About the TLA+ specifications of MongoDB

Hi folks!

I’m a researcher instrested in the TLA+ specifications of MongoDB.
The github repo provides multiple specifications for different components of MongoDB, e.g.,

It is interesting to find that some specifications are commented that they are specified according to the code implementation. For example, the comment of PriorityTicketHolder.tla says that this spec describes the implementation of priority_ticketholder.cpp, and will be evolved with the target code in sync. However, other specifications do not have such comments.

Typically, a formal specification can be written:

  • before the code is implemented. System developers may design the high-level protocol first, and use the formal specification to describe the protocol design, verify its correctness, and then use it to guide the code implementation.

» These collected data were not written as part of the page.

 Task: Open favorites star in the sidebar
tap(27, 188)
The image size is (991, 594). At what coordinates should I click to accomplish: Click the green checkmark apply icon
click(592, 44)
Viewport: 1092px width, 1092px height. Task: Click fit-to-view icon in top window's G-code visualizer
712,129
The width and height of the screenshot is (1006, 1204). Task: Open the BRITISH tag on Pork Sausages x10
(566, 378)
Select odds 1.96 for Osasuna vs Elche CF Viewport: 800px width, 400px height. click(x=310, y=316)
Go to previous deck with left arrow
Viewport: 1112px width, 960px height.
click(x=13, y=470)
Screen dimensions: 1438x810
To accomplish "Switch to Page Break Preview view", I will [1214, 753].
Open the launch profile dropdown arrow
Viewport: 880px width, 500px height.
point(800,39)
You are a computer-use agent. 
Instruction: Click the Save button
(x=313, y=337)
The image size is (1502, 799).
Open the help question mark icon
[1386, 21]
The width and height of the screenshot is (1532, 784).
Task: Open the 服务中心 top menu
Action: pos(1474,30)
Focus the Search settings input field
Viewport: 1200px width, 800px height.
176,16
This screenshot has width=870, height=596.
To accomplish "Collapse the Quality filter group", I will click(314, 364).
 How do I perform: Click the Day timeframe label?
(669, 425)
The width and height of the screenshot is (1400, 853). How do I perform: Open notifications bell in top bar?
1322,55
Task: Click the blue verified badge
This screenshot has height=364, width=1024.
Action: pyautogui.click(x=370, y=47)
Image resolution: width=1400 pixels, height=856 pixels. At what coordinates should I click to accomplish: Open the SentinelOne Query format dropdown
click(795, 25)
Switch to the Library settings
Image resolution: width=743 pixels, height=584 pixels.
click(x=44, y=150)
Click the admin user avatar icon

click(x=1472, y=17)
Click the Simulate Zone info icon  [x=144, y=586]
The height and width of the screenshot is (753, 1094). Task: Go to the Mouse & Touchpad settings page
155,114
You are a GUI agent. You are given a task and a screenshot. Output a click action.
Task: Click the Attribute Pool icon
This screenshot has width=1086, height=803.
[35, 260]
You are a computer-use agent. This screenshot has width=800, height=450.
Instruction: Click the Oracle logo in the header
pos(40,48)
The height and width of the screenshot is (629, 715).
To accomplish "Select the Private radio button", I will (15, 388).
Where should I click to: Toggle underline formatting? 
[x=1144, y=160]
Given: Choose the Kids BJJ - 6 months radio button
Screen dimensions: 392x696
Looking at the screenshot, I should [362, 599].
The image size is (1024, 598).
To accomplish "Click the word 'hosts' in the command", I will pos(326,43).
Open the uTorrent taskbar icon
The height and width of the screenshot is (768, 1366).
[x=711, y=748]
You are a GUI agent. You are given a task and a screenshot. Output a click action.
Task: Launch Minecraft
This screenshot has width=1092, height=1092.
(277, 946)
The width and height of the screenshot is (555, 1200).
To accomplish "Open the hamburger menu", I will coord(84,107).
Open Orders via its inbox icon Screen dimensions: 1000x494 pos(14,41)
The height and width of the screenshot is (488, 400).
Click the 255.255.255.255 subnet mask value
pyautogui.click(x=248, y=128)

  • after the implementation is done. In this case, the specifications is written to model the target aspects of the code implementation and verify its correctness. It reflects the real system implementation, and should be evolved in sync with the code.

There exist two questions that I am really curious about:

  1. For the specifications without clear comments, when were they specified? Were they specified according to the implementation after the code was implemented, or before the code was implemented? (e.g., RaftMongo.tla, RaftMongoWithRaftReconfig.tla, MongoReplReconfig.tla, MultiTenantMigrations.tla, ShardMerge.tla & RaftMongoReplTimestamp.tla)

  2. For the specifications that reflect the real system implementation, do they stay in sync with the code during the evolution of MongoDB?

Looking forward to receiving feedback from the MongoDB community! Thanks!